- [Instructions to follow]: What is needed is an exact copy of all the entries below.

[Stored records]

· · · ·

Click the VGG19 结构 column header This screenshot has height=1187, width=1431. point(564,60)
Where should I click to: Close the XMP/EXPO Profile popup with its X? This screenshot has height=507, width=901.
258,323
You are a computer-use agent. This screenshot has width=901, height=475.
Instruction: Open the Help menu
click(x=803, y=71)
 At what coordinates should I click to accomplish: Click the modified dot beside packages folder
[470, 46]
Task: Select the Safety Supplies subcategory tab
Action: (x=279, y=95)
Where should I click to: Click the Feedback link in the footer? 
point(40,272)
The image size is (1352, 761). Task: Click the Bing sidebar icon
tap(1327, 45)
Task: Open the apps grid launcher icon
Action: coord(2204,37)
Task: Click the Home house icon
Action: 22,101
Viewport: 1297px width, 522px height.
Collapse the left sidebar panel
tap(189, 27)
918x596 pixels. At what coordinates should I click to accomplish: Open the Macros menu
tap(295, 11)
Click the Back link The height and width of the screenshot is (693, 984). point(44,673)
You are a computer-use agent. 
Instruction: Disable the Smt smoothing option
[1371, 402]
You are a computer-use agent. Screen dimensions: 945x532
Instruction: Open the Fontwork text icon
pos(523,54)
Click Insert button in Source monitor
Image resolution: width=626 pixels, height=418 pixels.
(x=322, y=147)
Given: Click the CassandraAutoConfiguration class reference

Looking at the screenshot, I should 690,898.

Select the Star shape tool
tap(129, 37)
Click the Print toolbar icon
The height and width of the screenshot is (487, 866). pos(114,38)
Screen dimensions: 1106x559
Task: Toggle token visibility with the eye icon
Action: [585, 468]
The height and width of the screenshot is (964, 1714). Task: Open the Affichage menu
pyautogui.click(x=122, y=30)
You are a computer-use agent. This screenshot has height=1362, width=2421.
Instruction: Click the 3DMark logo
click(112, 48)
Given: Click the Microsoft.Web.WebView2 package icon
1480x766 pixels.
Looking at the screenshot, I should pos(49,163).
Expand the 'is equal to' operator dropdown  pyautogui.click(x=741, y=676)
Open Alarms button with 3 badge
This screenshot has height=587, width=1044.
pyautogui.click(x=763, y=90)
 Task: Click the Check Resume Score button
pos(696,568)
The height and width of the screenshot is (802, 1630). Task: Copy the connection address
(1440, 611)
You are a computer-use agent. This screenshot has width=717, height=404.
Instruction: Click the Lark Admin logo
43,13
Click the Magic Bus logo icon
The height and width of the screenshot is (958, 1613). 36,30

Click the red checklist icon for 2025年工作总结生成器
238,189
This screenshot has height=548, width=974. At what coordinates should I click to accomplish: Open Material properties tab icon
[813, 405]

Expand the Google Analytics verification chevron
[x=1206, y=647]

· · · ·

- [Output for this task]:
Click the VGG19 结构 column header This screenshot has height=1187, width=1431. point(564,60)
Where should I click to: Close the XMP/EXPO Profile popup with its X? This screenshot has height=507, width=901.
258,323
You are a computer-use agent. This screenshot has width=901, height=475.
Instruction: Open the Help menu
click(x=803, y=71)
 At what coordinates should I click to accomplish: Click the modified dot beside packages folder
[470, 46]
Task: Select the Safety Supplies subcategory tab
Action: (x=279, y=95)
Where should I click to: Click the Feedback link in the footer? 
point(40,272)
The image size is (1352, 761). Task: Click the Bing sidebar icon
tap(1327, 45)
Task: Open the apps grid launcher icon
Action: coord(2204,37)
Task: Click the Home house icon
Action: 22,101
Viewport: 1297px width, 522px height.
Collapse the left sidebar panel
tap(189, 27)
918x596 pixels. At what coordinates should I click to accomplish: Open the Macros menu
tap(295, 11)
Click the Back link The height and width of the screenshot is (693, 984). point(44,673)
You are a computer-use agent. 
Instruction: Disable the Smt smoothing option
[1371, 402]
You are a computer-use agent. Screen dimensions: 945x532
Instruction: Open the Fontwork text icon
pos(523,54)
Click Insert button in Source monitor
Image resolution: width=626 pixels, height=418 pixels.
(x=322, y=147)
Given: Click the CassandraAutoConfiguration class reference

Looking at the screenshot, I should 690,898.

Select the Star shape tool
tap(129, 37)
Click the Print toolbar icon
The height and width of the screenshot is (487, 866). pos(114,38)
Screen dimensions: 1106x559
Task: Toggle token visibility with the eye icon
Action: [585, 468]
The height and width of the screenshot is (964, 1714). Task: Open the Affichage menu
pyautogui.click(x=122, y=30)
You are a computer-use agent. This screenshot has height=1362, width=2421.
Instruction: Click the 3DMark logo
click(112, 48)
Given: Click the Microsoft.Web.WebView2 package icon
1480x766 pixels.
Looking at the screenshot, I should pos(49,163).
Expand the 'is equal to' operator dropdown  pyautogui.click(x=741, y=676)
Open Alarms button with 3 badge
This screenshot has height=587, width=1044.
pyautogui.click(x=763, y=90)
 Task: Click the Check Resume Score button
pos(696,568)
The height and width of the screenshot is (802, 1630). Task: Copy the connection address
(1440, 611)
You are a computer-use agent. This screenshot has width=717, height=404.
Instruction: Click the Lark Admin logo
43,13
Click the Magic Bus logo icon
The height and width of the screenshot is (958, 1613). 36,30

Click the red checklist icon for 2025年工作总结生成器
238,189
This screenshot has height=548, width=974. At what coordinates should I click to accomplish: Open Material properties tab icon
[813, 405]

Expand the Google Analytics verification chevron
[x=1206, y=647]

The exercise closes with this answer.